§ STATED GOAL: Please repeat the material below from the line with "Where should I click to: Click" to the line with "will [x=712, y=1384].", keeping every line the same.
(begin)
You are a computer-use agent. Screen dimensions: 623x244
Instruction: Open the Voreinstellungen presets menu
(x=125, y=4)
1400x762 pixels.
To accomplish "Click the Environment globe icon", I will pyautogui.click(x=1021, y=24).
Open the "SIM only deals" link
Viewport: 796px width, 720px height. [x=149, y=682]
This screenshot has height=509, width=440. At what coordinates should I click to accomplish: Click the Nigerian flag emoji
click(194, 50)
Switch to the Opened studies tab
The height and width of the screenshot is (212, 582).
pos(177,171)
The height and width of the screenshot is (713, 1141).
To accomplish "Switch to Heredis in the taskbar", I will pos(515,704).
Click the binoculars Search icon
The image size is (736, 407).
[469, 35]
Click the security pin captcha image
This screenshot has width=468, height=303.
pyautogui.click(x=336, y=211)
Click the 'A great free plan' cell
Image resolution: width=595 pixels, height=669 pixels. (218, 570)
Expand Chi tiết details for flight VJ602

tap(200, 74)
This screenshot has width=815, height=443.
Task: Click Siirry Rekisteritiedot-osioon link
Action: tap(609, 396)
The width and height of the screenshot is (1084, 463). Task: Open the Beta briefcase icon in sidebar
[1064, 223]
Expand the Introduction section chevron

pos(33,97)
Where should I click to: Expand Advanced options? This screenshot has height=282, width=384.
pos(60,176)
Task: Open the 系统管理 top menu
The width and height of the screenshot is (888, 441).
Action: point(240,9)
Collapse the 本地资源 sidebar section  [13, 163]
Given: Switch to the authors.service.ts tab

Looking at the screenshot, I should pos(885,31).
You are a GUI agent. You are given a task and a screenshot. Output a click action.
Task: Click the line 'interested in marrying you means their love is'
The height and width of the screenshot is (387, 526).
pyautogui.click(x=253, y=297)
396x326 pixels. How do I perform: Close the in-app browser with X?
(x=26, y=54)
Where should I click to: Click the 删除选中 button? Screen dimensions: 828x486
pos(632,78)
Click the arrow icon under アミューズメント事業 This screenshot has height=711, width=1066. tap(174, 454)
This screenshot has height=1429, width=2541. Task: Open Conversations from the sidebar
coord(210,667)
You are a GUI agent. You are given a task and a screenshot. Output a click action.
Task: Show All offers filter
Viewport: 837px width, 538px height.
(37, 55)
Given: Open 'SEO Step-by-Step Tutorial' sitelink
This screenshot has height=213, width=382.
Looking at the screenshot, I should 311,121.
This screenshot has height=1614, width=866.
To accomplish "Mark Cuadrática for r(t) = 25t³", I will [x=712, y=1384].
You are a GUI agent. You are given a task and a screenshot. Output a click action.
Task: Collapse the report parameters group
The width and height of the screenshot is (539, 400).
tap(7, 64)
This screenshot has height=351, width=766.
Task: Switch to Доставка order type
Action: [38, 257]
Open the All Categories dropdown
(end)
§ ANSWER IN FULL:
Where should I click to: Click the 删除选中 button? Screen dimensions: 828x486
pos(632,78)
Click the arrow icon under アミューズメント事業 This screenshot has height=711, width=1066. tap(174, 454)
This screenshot has height=1429, width=2541. Task: Open Conversations from the sidebar
coord(210,667)
You are a GUI agent. You are given a task and a screenshot. Output a click action.
Task: Show All offers filter
Viewport: 837px width, 538px height.
(37, 55)
Given: Open 'SEO Step-by-Step Tutorial' sitelink
This screenshot has height=213, width=382.
Looking at the screenshot, I should 311,121.
This screenshot has height=1614, width=866.
To accomplish "Mark Cuadrática for r(t) = 25t³", I will [x=712, y=1384].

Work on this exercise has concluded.